Algo del insoportable y maligno soborno de la vida adulta aparece en el asentamiento en tierra del marino Ryuiji Tsukazaki, en El marino que perdió la gracia del mar. Olvidar el resplandor que casi ciega, renunciar a ese frío que desprende siempre la absoluta libertad, y ello a cambio de acostarse cada noche con la misma mujer, una mujer como cualquier otra, es quizá semejante al proceso de crecer cediendo respecto a una cierta pureza infantil que nada tiene que ver con la candidez ni la inocencia, sino con una especie de dura, virginal y penetrante capacidad de visión –no en vano es Noburo un pequeño precursor del viejo Honda– sobre los engaños y las miserias de la vida adulta, la cual se forma siempre, y precisamente para su propia consistencia, una especie de camisa de fuerza de un solo y definitivo uso –o así lo ven los niños. Crecer es por tanto equivalente a precipitarse del mar a la tierra, de la libertad a la cárcel, de la inmensidad a la estrechez, de la persecución de la gloria a los sillones, las vajillas y los trajes de importación inglesa. Pero en la historia que cuenta Mishima no hay un corte limpio entre los espacios.
El grupo de jóvenes al que Noburo pertenece sostiene que el mundo está vacío, que en el vacío hay un orden, que ellos mismos son, en su total falta de pasión, los guardianes de ese orden, y que no por otra cosa que su genio deben matar al nuevo padre de Noburo, restituyendo así, mediante ese «sabor amargo» de la gloria, la heroicidad de todo auténtico marino. La fiebre de luz no es ya, como era el caso en Sed de amor, el ardor de una frenética pasión, sino el delirio peligroso y visionario de aquellos que todavía presienten que el mundo está a punto de dejar caer su burka, de soltar su tinta negra, de exhalar su aliento fétido y de enredar sus innumerables y delgados vendajes, banales pero indestructibles, en torno a sus jóvenes cabezas. La serena resolución de quien no permite que le domestiquen ni siquiera en el sentido de exhibir resistencia o rebeldía constituye el arma secreta del grupo de vivisectores. Es cierto que Mishima parece desplazar el problema haciendo que sean precisamente niños los capaces de actuar conjuntamente por una causa «común». En realidad se trata de unos chicos de trece años que muy probablemente lleguen a ser padres, profesores, médicos, banqueros, dependientes. Son ellos tan sólo los que juzgan con esa inclemencia las letanías de la vida adulta; son los que crecerán los que no tienen compasión con los que han crecido. Pero no deja de subsistir cierta incertidumbre sobre si el problema resulta realmente desplazado.

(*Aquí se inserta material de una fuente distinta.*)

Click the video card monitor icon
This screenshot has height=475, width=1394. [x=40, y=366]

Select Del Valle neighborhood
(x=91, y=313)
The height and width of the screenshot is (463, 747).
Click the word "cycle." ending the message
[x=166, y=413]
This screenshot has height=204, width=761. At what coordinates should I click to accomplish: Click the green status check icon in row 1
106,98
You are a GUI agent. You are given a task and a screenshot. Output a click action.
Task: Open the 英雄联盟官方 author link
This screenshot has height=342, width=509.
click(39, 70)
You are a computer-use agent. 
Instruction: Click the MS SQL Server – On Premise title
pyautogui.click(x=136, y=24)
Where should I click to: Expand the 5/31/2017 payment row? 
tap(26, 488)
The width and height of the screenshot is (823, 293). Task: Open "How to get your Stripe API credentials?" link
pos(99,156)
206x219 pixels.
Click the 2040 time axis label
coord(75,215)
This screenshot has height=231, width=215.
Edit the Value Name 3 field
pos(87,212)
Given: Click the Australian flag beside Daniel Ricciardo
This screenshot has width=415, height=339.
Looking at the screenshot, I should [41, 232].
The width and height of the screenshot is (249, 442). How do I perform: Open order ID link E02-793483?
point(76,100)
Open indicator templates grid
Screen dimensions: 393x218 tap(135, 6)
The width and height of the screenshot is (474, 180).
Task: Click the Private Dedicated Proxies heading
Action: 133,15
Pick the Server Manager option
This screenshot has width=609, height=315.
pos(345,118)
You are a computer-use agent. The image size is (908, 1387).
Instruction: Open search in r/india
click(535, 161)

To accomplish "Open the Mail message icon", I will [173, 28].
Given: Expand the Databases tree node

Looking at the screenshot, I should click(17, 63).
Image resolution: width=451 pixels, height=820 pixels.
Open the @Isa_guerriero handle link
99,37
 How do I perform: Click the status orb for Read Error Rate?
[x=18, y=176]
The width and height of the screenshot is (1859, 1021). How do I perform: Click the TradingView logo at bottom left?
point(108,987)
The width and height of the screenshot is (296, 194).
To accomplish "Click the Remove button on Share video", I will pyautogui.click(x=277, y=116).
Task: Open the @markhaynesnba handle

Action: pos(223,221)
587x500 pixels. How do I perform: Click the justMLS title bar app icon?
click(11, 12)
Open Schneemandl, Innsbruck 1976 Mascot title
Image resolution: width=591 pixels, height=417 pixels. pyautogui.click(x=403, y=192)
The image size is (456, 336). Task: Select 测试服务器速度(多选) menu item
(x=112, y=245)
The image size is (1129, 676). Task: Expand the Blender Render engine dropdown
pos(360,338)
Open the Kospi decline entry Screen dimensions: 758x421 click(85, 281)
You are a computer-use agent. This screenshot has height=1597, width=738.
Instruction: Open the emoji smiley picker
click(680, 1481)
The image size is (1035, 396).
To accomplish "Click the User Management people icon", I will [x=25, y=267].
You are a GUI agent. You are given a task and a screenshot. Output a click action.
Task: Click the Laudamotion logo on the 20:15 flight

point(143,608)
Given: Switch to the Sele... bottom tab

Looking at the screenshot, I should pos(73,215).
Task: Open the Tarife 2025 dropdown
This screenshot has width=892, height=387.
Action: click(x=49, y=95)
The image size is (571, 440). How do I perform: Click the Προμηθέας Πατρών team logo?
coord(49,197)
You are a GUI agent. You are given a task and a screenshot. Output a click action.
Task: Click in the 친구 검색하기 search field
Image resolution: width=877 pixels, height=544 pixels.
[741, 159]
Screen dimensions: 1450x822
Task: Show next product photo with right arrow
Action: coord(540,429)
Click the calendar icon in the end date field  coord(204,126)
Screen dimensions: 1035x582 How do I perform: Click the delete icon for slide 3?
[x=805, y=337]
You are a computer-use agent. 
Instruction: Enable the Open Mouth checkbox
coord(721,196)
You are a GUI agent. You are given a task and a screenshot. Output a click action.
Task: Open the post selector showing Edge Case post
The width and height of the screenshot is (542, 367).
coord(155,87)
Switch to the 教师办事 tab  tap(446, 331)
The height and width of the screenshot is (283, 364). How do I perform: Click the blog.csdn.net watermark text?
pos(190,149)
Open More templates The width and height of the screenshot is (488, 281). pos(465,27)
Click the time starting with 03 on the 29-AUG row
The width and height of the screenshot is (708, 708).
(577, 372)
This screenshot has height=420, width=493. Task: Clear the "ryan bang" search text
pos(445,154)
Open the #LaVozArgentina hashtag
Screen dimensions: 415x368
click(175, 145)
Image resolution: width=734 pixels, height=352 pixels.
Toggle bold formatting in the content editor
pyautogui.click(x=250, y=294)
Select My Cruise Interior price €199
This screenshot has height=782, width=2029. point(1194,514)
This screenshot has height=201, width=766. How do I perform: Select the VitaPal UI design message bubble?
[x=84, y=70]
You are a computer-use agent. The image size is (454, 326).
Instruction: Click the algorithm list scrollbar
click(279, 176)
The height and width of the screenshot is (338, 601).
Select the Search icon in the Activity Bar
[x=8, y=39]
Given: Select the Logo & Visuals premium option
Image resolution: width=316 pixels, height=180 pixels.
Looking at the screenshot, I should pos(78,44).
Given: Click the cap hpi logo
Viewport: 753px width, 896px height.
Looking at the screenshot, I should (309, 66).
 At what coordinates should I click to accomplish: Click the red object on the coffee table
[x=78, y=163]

Fiebre de amor y fiebre de odio. Ambas preludian en Mishima muertes grotescas, violentas, incómodas. Tal vez Noburo habría consentido en tener a Ryuji como padre si éste hubiese permanecido lo que era: un ausente perdido en la distancia envolvente del mar. Afincándose en la tierra como una planta exangüe el marino pide a gritos el golpe de gracia. Y sin embargo –así aparece al menos en los alucinados ojos de los chicos– sólo por esta vía el hombre de mar encontrará la muerte gloriosa, esa cuya busca que le condujo a exuberantes paisajes, cerca del sol tropical, allí donde su única compañía en un barco en perpetuo balanceo eran sólo el mar, la noche y las estrellas. Los niños no siempre desconocen lo terrible.
«Frases peligrosas» –escribe Yourcenar en su ensayo sobre Mishima–, palabras con las que azotar la «sabiduría prudente y normal en la que vivimos o sobre la cual vegetamos todos, la sabiduría peligrosa, pero vivificante, de un fervor más libre y de un absoluto mortalmente puro».